Two weeks ago, I was rejected for a 12-month contract opportunity with one of the most visible employers here in Louisville (visible in that you can’t drive a mile without seeing one of its stores).  A former colleague of mine told me about the opportunity, and gave me the name and number of the hiring manager who is a friend of hers.  Apparently, my colleague had already told the hiring manager about me because she seemed happy that I called.  I provided my e-mail address and shortly heard from one of the company’s recruiters.

The company needed a substantial overhaul of its instructional design materials, particularly its e-learning modules that incorporated video and voice-over narration:  in short, everything that I’ve done over the past seven years.  They did their work with tools from Adobe’s Creative Suite, as do I.  If there ever was an opportunity that said, “this one’s got your name all over it,” this was it. And it had to be finished in 12 months.

We set up a phone interview with the hiring manager and her team.  Things were happening quickly, which I always take as a good sign.

The interview went very well.  I told stories of challenges I faced and met in my ID experience, was candid about one area where I am weakest (LMS management – but I normally am not involved at that point in a project – basically, I build the bomb and someone else drops it).

At the end of the week, I was told that the team was moving ahead with other candidates in the mix.  The reason?  Not because I lacked a skill or my sample work wasn’t good.  It was because the team was looking for other candidates who would be a better culture fit.

A better culture fit.  What did that mean?

Just after I made initial contact with the company recruiter, she sent me an e-mail with a link to a “personality assessment.”  It was a two-page check-mark instrument where one page you check off words that describe how others expect you to behave, then on the other page you check off the words that you think best describe you.  Little spiderfart assessments like this are normally a red flag to me – how in the hell can you tell how well someone will work out at your organization until you hire them?  But, in the words of Winston Smith, I did it just the same.

Could something in that assessment revealed to them that I’m a borderline ax murderer?  That I’ve got a collection of heads in a refrigerator in my cellar?  That I’ll turn everything somebody says in a meeting into a dick joke?

My wife thinks I asked for too much money.  The recruiter and I did discuss an hourly rate, and she didn’t seem to surprised or have an “are you kidding?” tone in her voice when we discussed it.  Maybe they were looking to get off cheap with this one, hire some low-rate greenhorn or desperate design veteran who will wade waist deep in a lake of sour owl poop for a job – any job.

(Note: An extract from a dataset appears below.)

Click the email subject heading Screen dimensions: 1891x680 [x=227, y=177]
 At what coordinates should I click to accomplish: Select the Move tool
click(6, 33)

So I just let it go.  Until yesterday.

A recruiter from a staffing firm contacted me through LinkedIn and told me about the same job.  I replied saying I was passed over because they were looking for someone who was a “better culture fit.”  Her reply back to me had a puzzled tone.  She thanked me for the heads up about the “culture fit.”  Since then, another recruiter has called me about the same job.  I told him the same thing.  He sounded puzzled, too.

Late yesterday afternoon, I read this extraordinary article.  Two paragraphs caught my attention:

Fear is rampant in organizational life. Not every hiring manager wants to hire someone who could perform the job asleep and blindfolded.

You can be as accommodating as you like, and it won’t help you become more acceptable to people who are afraid of your very confidence and life force.

And this!

A confident manager will hire the best candidate. A fearful manager will hire the most compliant one, the person who begs for the job and is happy to crawl over more and more piles of broken glass to get it.

Were my experience and skills taken as a threat?  Was my “confidence and life force” too strong?  Were the members of the hiring manager’s team overwhelmed and threatened by my samples? Afraid I’ll render the two of them redundant? Or is this company culture so pervasive and constraining that anyone not cut from the same stiff cloth gets bounced away?

Or. . .maybe I’m just too sexy for them.